LeaseExpiredException while running oozie fork - hadoop

We are trying to run a Oozie workflow with 3 sub workflows running in parallel using fork. The sub-workflows contains a node running a native map reduce job, and subsequent two nodes running some complex PIG jobs. Finally the three sub-workflows are joined to a single end node.
When we run this workflow, we get LeaseExpiredException. The exception occurs randomly while running the PIG jobs. There is no definite place when it occurs, but it occurs every time we run the WF.
Also, if we remove the fork and run the sub-workflows sequentially, it works fine. However, our expectation is to have them run in parallel and same on some execution time.
Can you please help me understand this issue and some pointers on where we could be going wrong. We are starting with hadoop development and haven't faced such an issue earlier.
It looks like due to several tasks running in parallel, one of the threads closed a part file and when another thread tried to close the same, it throws the error.
Following is the stack trace of the exception from the hadoop logs.

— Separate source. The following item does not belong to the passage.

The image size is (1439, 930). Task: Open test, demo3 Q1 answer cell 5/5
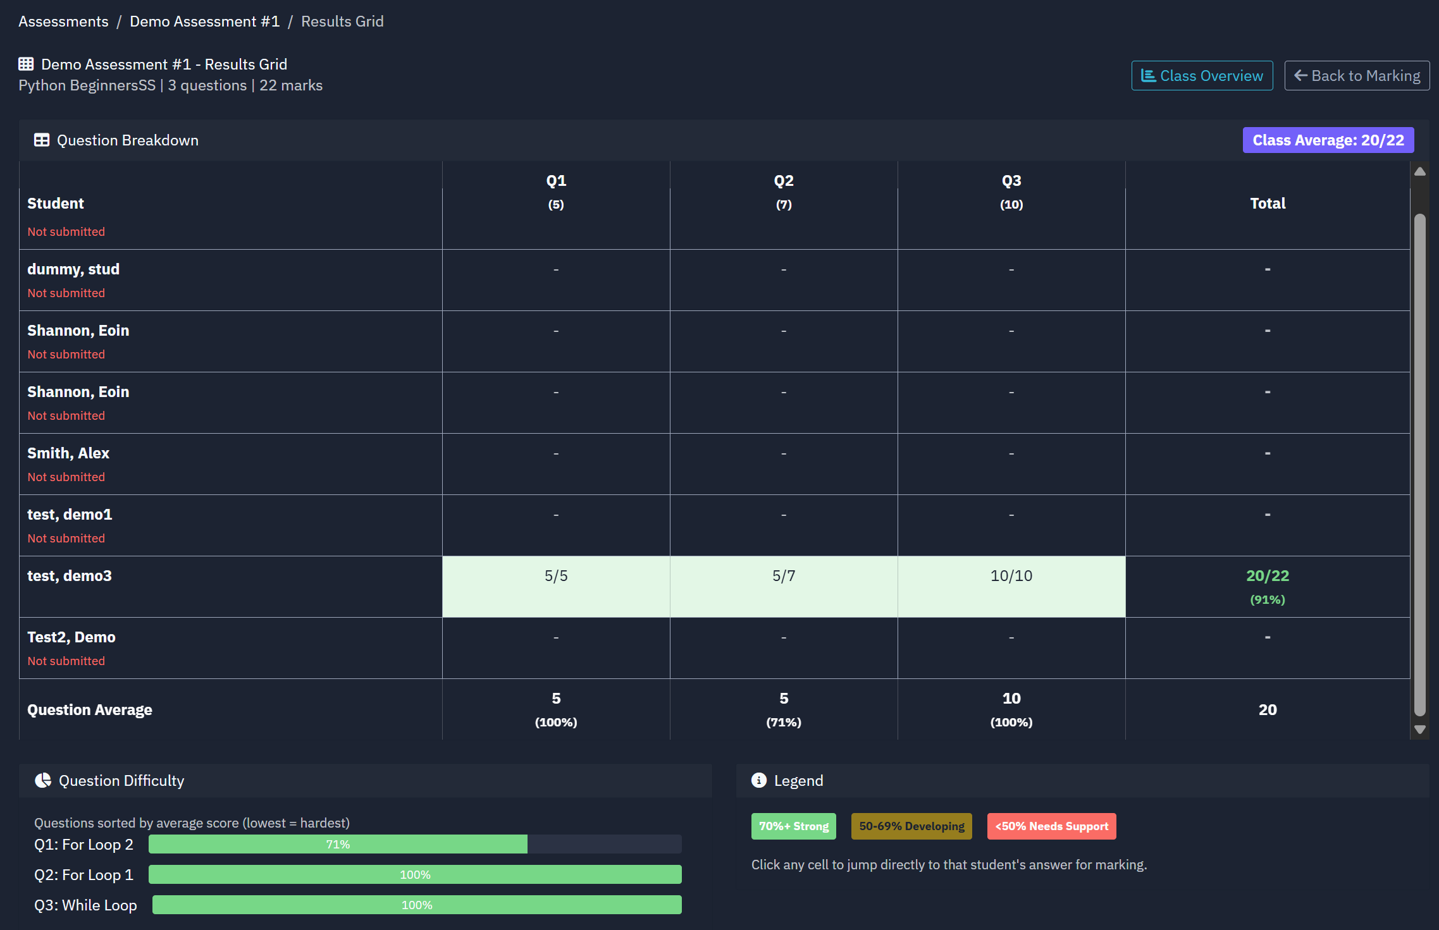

2013-02-19 10:23:54,815 INFO org.apache.pig.backend.hadoop.executionengine.mapReduceLayer.MapReduceLauncher: 57% complete
2013-02-19 10:26:55,361 INFO org.apache.pig.backend.hadoop.executionengine.mapReduceLayer.MapReduceLauncher: 59% complete
2013-02-19 10:27:59,666 ERROR org.apache.hadoop.hdfs.DFSClient: Exception closing file <hdfspath>/oozie-oozi/0000105-130218000850190-oozie-oozi-W/aggregateData--pig/output/_temporary/_attempt_201302180007_0380_m_000000_0/part-00000 : org.apache.hadoop.ipc.RemoteException: org.apache.hadoop.hdfs.server.namenode.LeaseExpiredException: No lease on <hdfspath>/oozie-oozi/0000105-130218000850190-oozie-oozi-W/aggregateData--pig/output/_temporary/_attempt_201302180007_0380_m_000000_0/part-00000 File does not exist. Holder DFSClient_attempt_201302180007_0380_m_000000_0 does not have any open files.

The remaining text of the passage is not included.